E hoje, em conta_quilómetros de linha férrea, prendo-me na catenária para descarregar a tensão: mocas lindas, livres, ressurgir pelos amigos encontrados na bruma das robíneas e dos vulcões que co_insistem, agregam e expiram. Quero homenagear o jantar à noite, voltar a ter o sorriso da criança grande e o chá de amanhã em frente ao mar...
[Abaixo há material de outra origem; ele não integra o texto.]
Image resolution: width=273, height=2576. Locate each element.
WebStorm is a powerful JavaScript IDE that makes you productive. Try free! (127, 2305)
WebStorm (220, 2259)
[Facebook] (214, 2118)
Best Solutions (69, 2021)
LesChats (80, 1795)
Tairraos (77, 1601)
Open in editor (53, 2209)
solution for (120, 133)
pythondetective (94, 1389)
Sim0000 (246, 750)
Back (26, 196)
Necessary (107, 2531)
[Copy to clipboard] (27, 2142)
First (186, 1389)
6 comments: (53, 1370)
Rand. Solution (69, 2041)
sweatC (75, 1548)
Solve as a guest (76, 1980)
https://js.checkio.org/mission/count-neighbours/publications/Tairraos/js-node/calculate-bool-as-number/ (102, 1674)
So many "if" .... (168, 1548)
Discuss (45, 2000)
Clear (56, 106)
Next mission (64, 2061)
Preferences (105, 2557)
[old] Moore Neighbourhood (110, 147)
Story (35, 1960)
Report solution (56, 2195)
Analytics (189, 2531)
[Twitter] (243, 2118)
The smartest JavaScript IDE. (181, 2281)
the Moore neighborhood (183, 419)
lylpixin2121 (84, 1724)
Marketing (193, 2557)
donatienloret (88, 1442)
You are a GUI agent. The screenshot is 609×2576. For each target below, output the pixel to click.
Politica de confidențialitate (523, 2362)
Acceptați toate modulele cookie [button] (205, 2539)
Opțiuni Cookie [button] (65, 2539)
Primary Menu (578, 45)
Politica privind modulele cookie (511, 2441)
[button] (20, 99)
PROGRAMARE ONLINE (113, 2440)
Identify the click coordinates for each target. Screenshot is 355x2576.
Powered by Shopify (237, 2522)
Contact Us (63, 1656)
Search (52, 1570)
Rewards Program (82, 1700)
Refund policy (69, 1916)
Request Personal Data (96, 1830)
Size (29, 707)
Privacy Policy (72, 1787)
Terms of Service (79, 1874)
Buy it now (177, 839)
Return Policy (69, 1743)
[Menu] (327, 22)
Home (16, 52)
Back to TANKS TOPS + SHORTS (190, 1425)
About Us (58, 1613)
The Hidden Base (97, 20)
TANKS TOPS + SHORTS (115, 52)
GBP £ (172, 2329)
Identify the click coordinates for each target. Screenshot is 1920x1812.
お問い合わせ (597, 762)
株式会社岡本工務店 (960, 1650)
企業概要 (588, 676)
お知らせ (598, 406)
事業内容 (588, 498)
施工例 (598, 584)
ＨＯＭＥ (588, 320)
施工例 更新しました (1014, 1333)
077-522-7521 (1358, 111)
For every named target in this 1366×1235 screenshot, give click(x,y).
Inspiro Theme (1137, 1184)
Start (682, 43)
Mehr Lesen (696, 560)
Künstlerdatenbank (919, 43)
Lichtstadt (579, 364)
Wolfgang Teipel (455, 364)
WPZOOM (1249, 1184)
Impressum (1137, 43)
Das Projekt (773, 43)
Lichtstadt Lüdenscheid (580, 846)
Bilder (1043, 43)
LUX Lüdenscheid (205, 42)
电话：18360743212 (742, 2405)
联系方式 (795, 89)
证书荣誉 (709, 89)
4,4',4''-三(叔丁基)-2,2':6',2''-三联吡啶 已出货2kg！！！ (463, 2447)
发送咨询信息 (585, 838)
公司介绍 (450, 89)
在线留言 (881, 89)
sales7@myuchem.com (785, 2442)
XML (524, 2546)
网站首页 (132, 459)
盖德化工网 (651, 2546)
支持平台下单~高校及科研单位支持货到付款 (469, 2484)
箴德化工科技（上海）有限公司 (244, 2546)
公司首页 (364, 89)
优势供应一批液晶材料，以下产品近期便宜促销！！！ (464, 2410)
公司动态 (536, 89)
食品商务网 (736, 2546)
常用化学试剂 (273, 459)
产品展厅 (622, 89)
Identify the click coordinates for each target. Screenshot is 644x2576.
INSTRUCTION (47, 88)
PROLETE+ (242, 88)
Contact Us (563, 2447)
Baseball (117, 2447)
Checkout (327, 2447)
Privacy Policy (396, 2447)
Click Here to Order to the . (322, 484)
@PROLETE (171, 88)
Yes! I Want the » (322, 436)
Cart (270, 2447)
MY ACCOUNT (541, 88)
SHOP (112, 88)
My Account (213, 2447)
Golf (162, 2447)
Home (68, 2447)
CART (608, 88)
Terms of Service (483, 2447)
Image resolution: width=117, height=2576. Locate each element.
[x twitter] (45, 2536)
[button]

"À porta de uma pequena construção, o director despediu-se: «Deixo-o agora, senhor Meursault. Estou às suas ordens, no escritório. Em princípio, o enterro está marcado para as dez horas da manhã. Pensámos que o senhor podia assim passar a noite a velar. Uma última coisa: parece que a sua mãe exprimiu várias vezes, aos amigos, o desejo de ter um enterro religioso. Tomei à minha conta este encargo. Mas queria pô-lo a par.» Agradeci-lhe. Embora sem ser ateia, enquanto viva a mãe nunca pensara na religião. Entrei. Era uma sala muito clara, caiada e coberta por uma vidraça. Mobilavam-na algumas cadeiras e cavaletes em forma de XX. Dois deles, ao meio da sala, suportavam o caixão coberto. Viam-se apenas parafusos brilhantes, mal enterrados, destacando-se da madeira pintada de casca de noz. Perto do caixão estava uma enfermeira árabe, de bata branca, com um lenço colorido na cabeça. Neste momento, o porteiro entrou por trás de mim. Devia ter corrido. Gaguejou: «Fecharam-no, mas eu vou desaparafusá-lo, para que o senhor a possa ver.» Aproximava-se do caixão, quando eu o detive. Disse-me: «Não quer?» Respondi: «Não.» Calou-se e eu estava embraçado, porque sentia que não devia ter dito isto. Ao fim de uns momentos, ele olhou-me e perguntou: «Porquê?», mas sem um ar de censura, como se pedisse uma informação. Eu disse: «Não sei.» Então, retorcendo os bigodes brancos, declarou, sem olhar para mim: «Compreendo.» O homem tinha uns bonitos olhos azuis-claros e uma pele um pouco avermelhada. Deu-me uma cadeira e sentou-se também, um pouco atrás de mim. A enfermeira levantou-se e dirigiu-se para a porta."